A Gaviota, la princesa, en cambio, se le prohibió sonreír en los momentos contraindicados. Tuvo suerte de dar la espalda al pueblo y la feligresía al momento del enlace, pero turbaba más su corazón saberse añicos bajo el juicio dorado de los ojos de Dios en el altar. Sabía que aceptaba su condena. Que una nube gris la aguardaba en su inmediato futuro. Era la sombra de una mujer que no conoció, pero que bastante la había acompañado desde el primer momento de enlazar su mano con la del príncipe tricolor, según los designios de arriba. Lo leía en las revistas y periódicos opositores. Eran pocos, pero subsistían valientes a los cañonazos del favorito de la televisión. Una ex esposa, la primera con la cual se perfumaron aquellas paredes, ausente por las desgracias de las mentiras y la ambición. Era la historia de cómo se derrumbaron los castillos de amor, en el aire presidencial. Finalmente, solo obedecía órdenes; pero, ¿estaba preparada para sufrir la pena del abandono del poder, de la violencia solitaria que vuelve de ornato las sonrisas y los sueños de las primeras damas? La exiliada del reino de las pantallas y las luces tan sólo reparaba en hacer lo indicado: sonreír.
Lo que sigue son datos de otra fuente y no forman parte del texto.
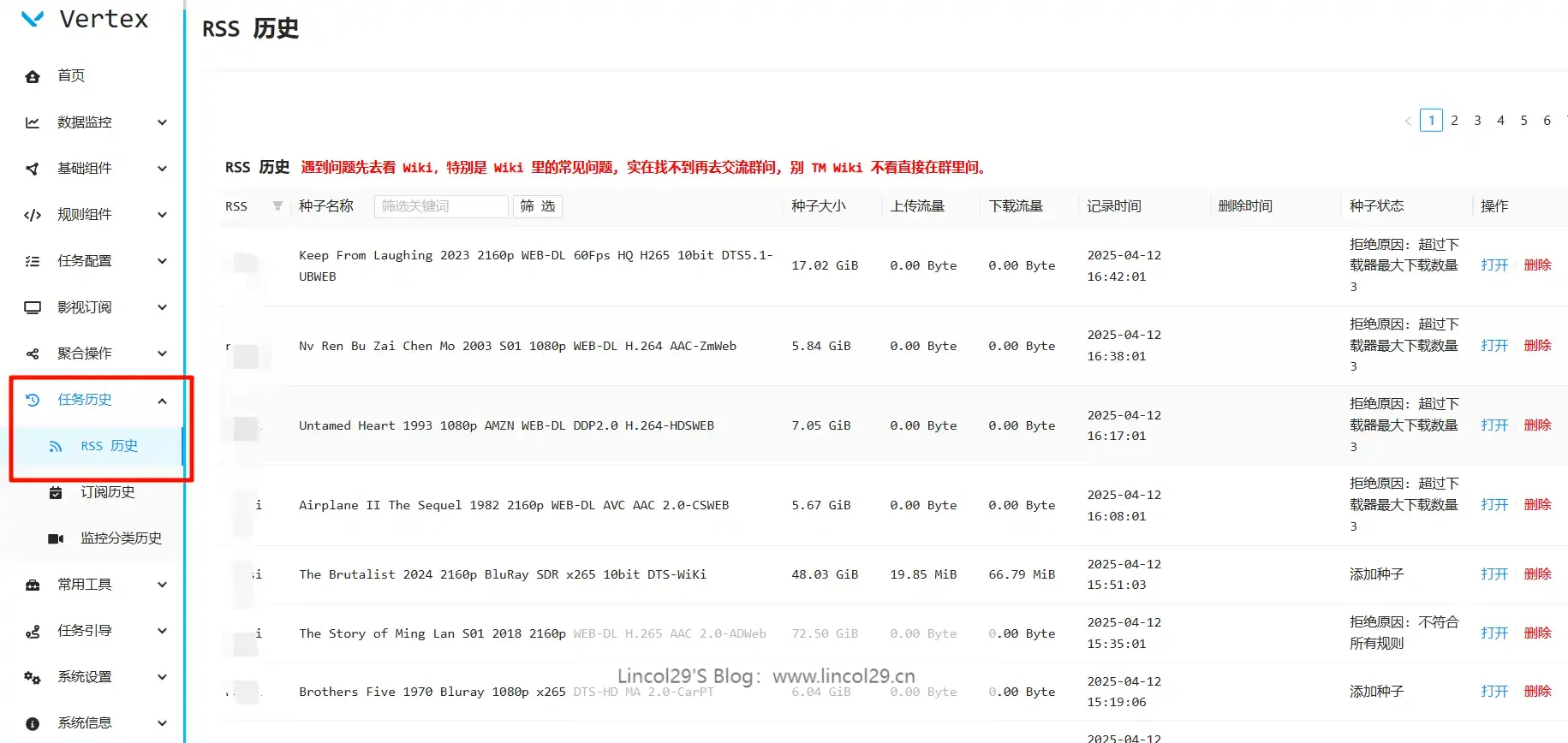Collapse the 任务历史 section chevron

162,400
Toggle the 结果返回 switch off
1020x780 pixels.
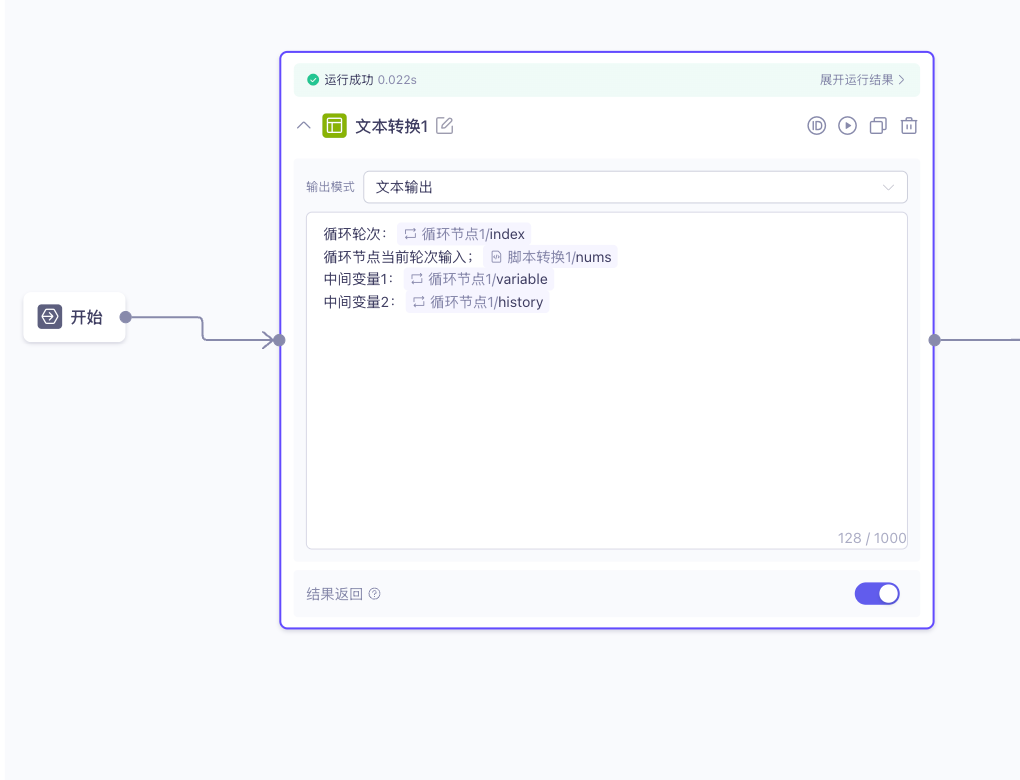[877, 593]
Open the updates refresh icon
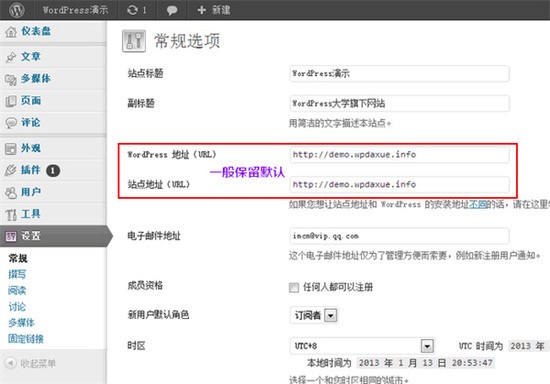The image size is (550, 384). coord(132,10)
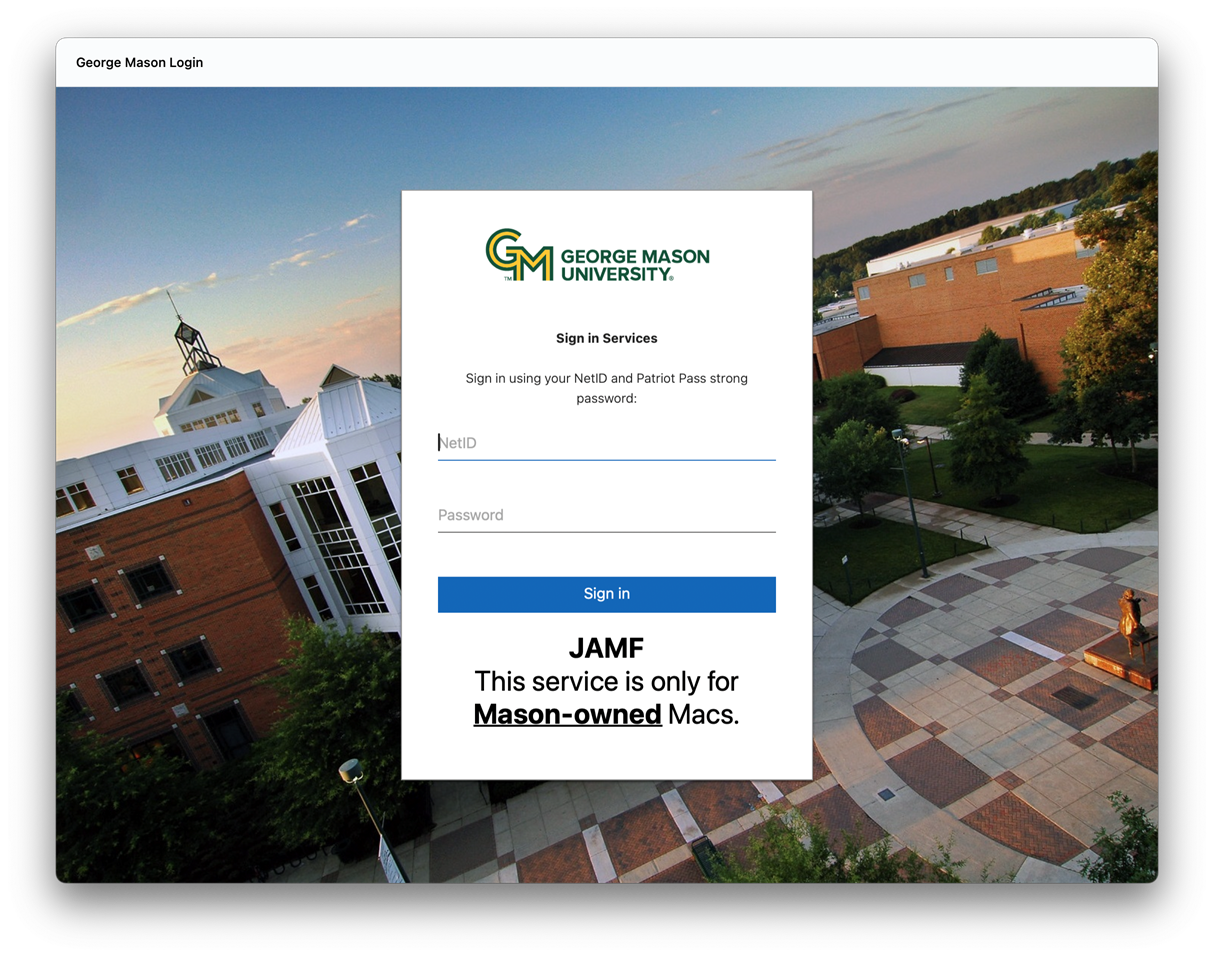Click the word Macs after the link
This screenshot has width=1214, height=957.
pos(703,714)
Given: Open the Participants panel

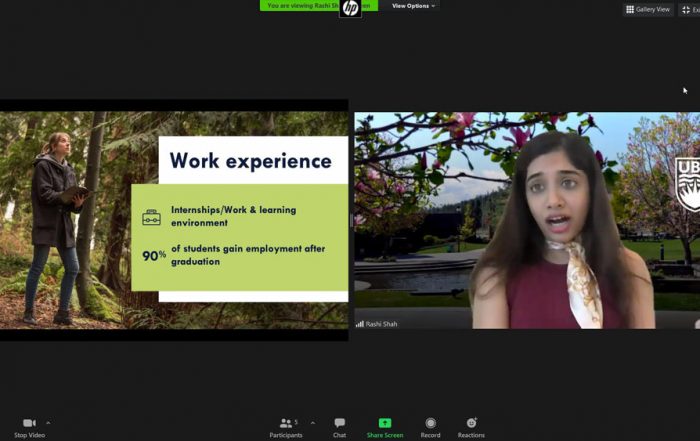Looking at the screenshot, I should (286, 423).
– ¿Acepta, su majestad, a vuestra princesa dada como su esposa, suya, para los fines a los cuales ha sido conferida?-, pregunto el prelado catedralicio, apodado por los antiguos duques y presidentes como Onésimo, el santo.
– Acepto.

Y el trato se consumaba. Y las cortes presentes al interior del templo, entonces voltearon a mirar a Gaviota. Un rayo cayó al piso desde sus ojos hasta sus pies.

– Y usted, princesa –comenzó a cuestionar burlón e irónico el sacerdote romano-: ¿Toma por esposo al Príncipe Enrique, bajo los fines a los cuales ha sido conferida –y añadió-, y sometida?
– Acepto.

Las trompetas sonaron. El arroz se arrojó. Volaron las palomas y una lluvia de aplausos abarcó la salida de los príncipes, desde el pasillo de alfombra roja que dividía la Catedral por dentro, hasta las escalinatas, el atrio y los arcos, donde otra parte del pueblo y vecinos chismosos los esperaban con vítores y cámaras digitales. Apenas se les comunicó la noticia a los potentados, también celebraron. Era un paso más en el camino del próximo Generalísimo. Podían llamarlo ya “Señor”, y difundir la orden entre los columnistas y directores de la prensa: “¡Que vivan los novios!”.